→ **Instruction 1**
In the chess openings exercise, what is the largest number of ECO codes the input list may hold?

→ **Extract to read**
The company wants to investigate communities of players that play the same openings  

Write a function that receives as input a list of ECO codes 'ecoCodes' and construct a networkx graph as follows 

 * Nodes are labeled with usernames
 * A directed edge from user1 to user 2 if a game g exists such that g's ECO is in the ecoCodes list, user1 played White and user2 played Black
 * Each directed edge is labeled with the result of the game it represents.
 
 Using that graph, return the following dictionary:
 
 { 'graph' : the networkx graph,
   'mostWhite' : username that played the most games as White ,   
   'mostBlack' : username that played the most games as black  ,
   'keyPlayers' : list of usernames with highest betweenness centrality 
 }
 
 Assume the length of ecoCodes is restricted to at most 5. For efficiency evaluation, we will use the 5 ECO codes with the most  games.

→ **Instruction 2**
Turn the entries into a JSON list of strings, one string per line, skipping blank lines. Start at the line containing "At what coordinates should I click to accomplish: Select" and end at the line containing "Screen dimensions: 2190x1252", including both of those lines.

→ **Records supplied**
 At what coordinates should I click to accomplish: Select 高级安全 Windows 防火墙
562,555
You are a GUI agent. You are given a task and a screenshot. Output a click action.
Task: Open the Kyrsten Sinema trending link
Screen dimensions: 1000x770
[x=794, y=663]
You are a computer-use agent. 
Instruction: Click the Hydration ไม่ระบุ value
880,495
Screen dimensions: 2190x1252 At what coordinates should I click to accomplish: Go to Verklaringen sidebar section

* * *

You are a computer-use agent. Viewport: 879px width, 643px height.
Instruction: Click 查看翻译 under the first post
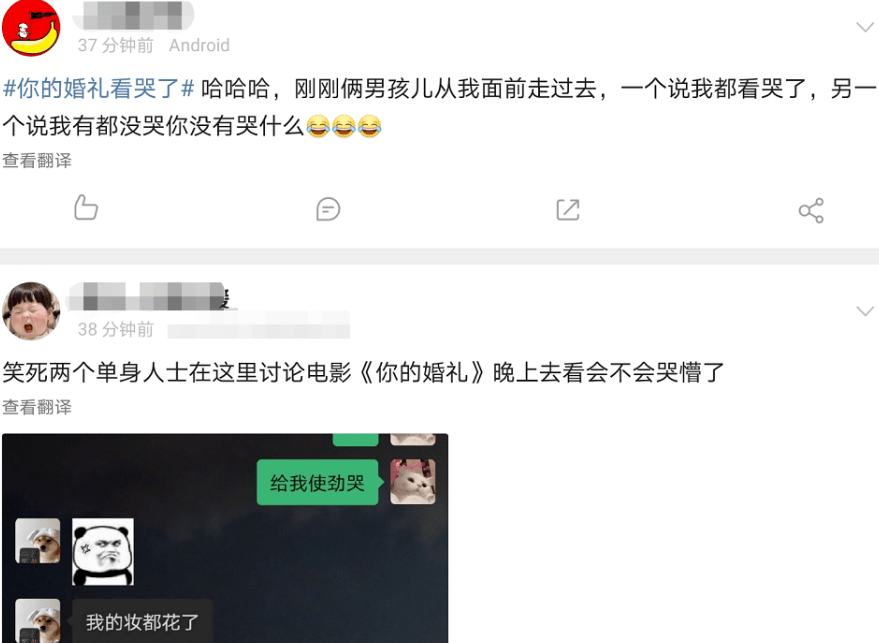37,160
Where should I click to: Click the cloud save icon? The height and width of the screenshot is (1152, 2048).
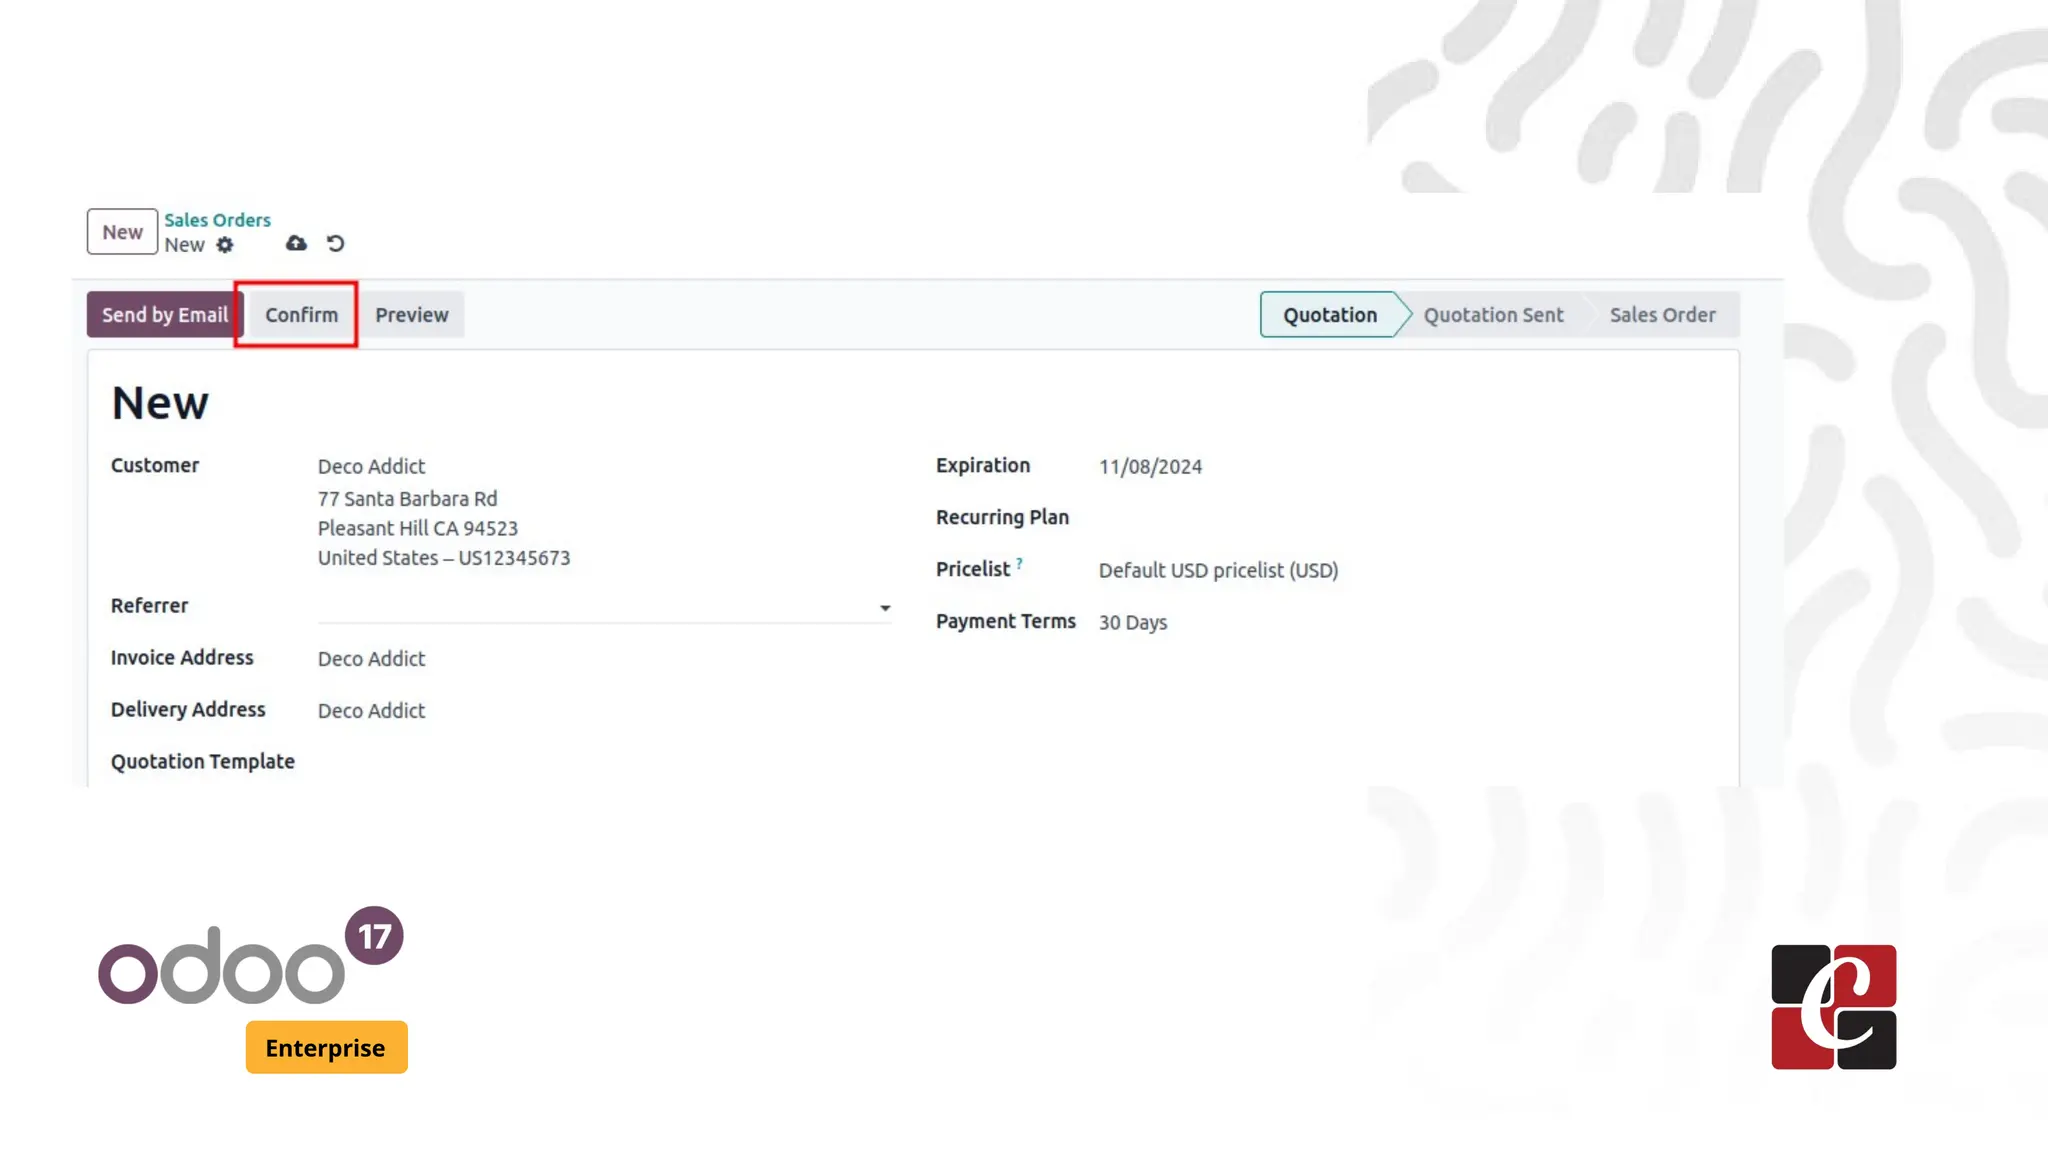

→ **Correct result 1**
At most 5 ECO codes.

→ **Correct result 2**
[
  " At what coordinates should I click to accomplish: Select 高级安全 Windows 防火墙",
  "562,555",
  "You are a GUI agent. You are given a task and a screenshot. Output a click action.",
  "Task: Open the Kyrsten Sinema trending link",
  "Screen dimensions: 1000x770",
  "[x=794, y=663]",
  "You are a computer-use agent. ",
  "Instruction: Click the Hydration ไม่ระบุ value",
  "880,495",
  "Screen dimensions: 2190x1252 At what coordinates should I click to accomplish: Go to Verklaringen sidebar section"
]